これも、日本国の米国従属からの離脱を目指す話。こちらは、総理の反乱という手法である。

 

普段は、米国従属路線の自国党(勿論自民党の事)の言いなりで、たまにもっと強硬な主張をしたりする総理(3世総理)が、ある時、画然目覚めて、全閣僚や出身与党・官僚を欺き、国民に直接「戦前の侵略の反省、憲法尊重、不戦の宣言、中国との協調」を発表すると言う話である。

 

最後に総理は言う。「俺は政権から引きずり降ろされる。その時解散総選挙に持ち込んで自国党をぶっ潰す。俺は確かに党を裏切ったが、この国を二度と敗戦させないという公約は守る。・・・俺は野党連合の顔になってやる。

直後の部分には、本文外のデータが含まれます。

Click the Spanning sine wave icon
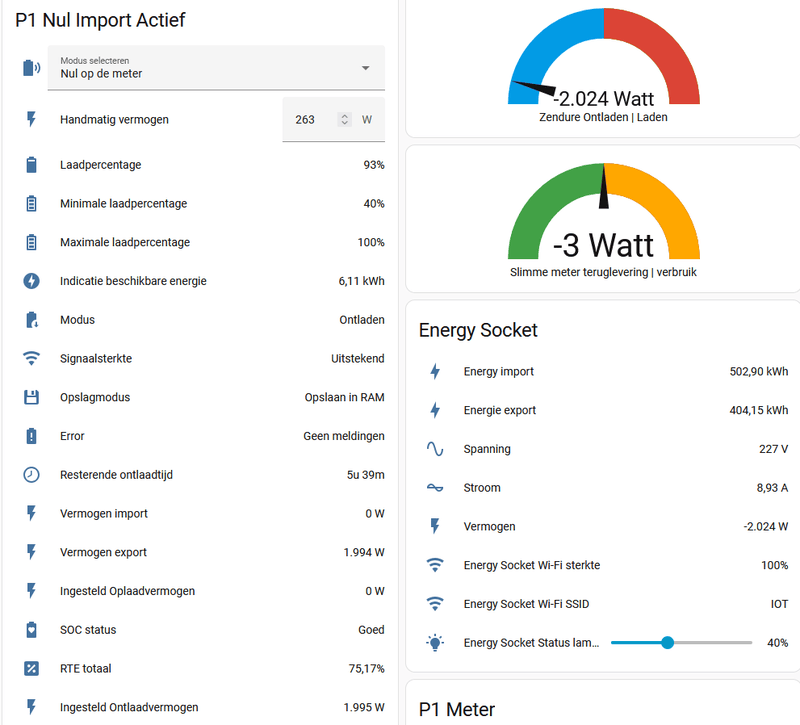Screen dimensions: 800x725 point(435,449)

それに国会だけが政治の場じゃない。俺には強い味方がある。反戦デモに参加している国民も天皇陛下もスパイも俺を支持してくれるだろう」

 

安保法制反対の運動が盛んだった、2015年の著作らしいねえ。

 

あの時、野党は解散総選挙に持ち込むべきだった。野党が議員辞職して国民の信を問えばよかったと今も思っている。

 

a0153.hatenablog.com

 

総理は、中国との二重スパイの秘書(実は総理の異母弟)にうごかされて、謀反を起こすのであるが、この兄弟、二人とも多重人格なのである。虚人とは、多重人格の人間、という事である。

 

どうしてこの総理、謀反を起こすか。総理はこう考える。

「米国は、尖閣問題で、日本に深くは、肩入れしない。相手は核保有の中国。しかも尖閣に米国の直接の利害関係はない。尖閣で日中が戦った場合、日本は中国に勝てない。少なくとも10年、20年後は絶対勝てない。負ける。

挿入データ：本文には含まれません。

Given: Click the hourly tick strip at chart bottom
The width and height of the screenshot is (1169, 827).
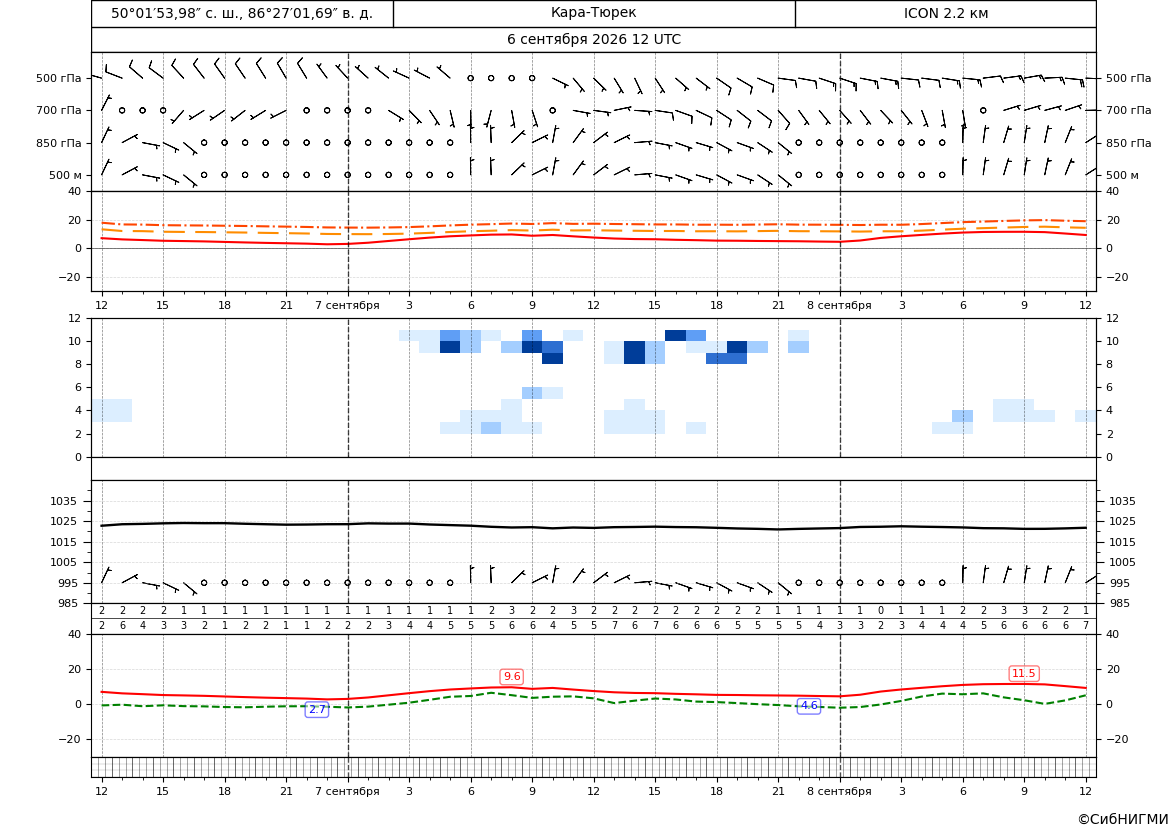Looking at the screenshot, I should tap(594, 767).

日中衝突の時、米国は、調停者として登場し、戦後の東亜秩序の中で、大きな役割を果たすつもりだ。米国は、中国とはウインウインの関係を目指す。尖閣を取られ、負けて損するのは日本のみ。故に中国との協調路線に転換した方が得策。日米安保を保持したまま、日中平和友好条約を強化するのが得策」

 

私は、この「総理」の考え、十分あり得ると思った。

 

私は、総理の、謀反演説に少し感動した。

あのチャップリンの映画「独裁者」の、最後の場面=独裁者の偽物(チャップリン)の兵士たちへの演説「君たちは機械じゃない。独裁者に従うな。民主主義の為団結せよ」ほどじゃないけどね。

 

この小説は、映画「独裁者」ほどの説得力はない。また、同じ趣向の、「パンとサーカス」の方が、面白かった。前に読んだ「パンとサーカス」がこの「虚人の星」の進化型と言えそうだ。

 

それにしても、日米安保体制の深化はすごい!小説上で、多重人格やら(「虚人の星」)、2重スパイ・右翼フィクサー・やくざ・預言者・テロリストやら総動員(「パンとサーカス」)しないと、脱却できないほど、日本国は、日米安保体制にのみ込まれているねえ。日本国民の洗脳が進んでいると、俺は思っている。

 

 

米国、そんなに信用していいの?できるの?日本、損しないの?

日本の頭越しの米中国交回復わすれたかい。あれは吃驚した。

原爆・都市空襲・ベトナム戦争イラク戦争国際法違反忘れたのかい。チリの合法的アジェンデ政権をクーデタで倒したこと、パナマ侵攻等々、俺は、米国を信用できないな。

 

尤も国家の利益優先だから、どこの国も、そういう行動はありうると思っている。ただねえ、米国が、日本国のために、どんな場合でも行動するなんて思うのは、危険すぎる。甘すぎる、そう思っている。ずぶずぶは、よした方がいい。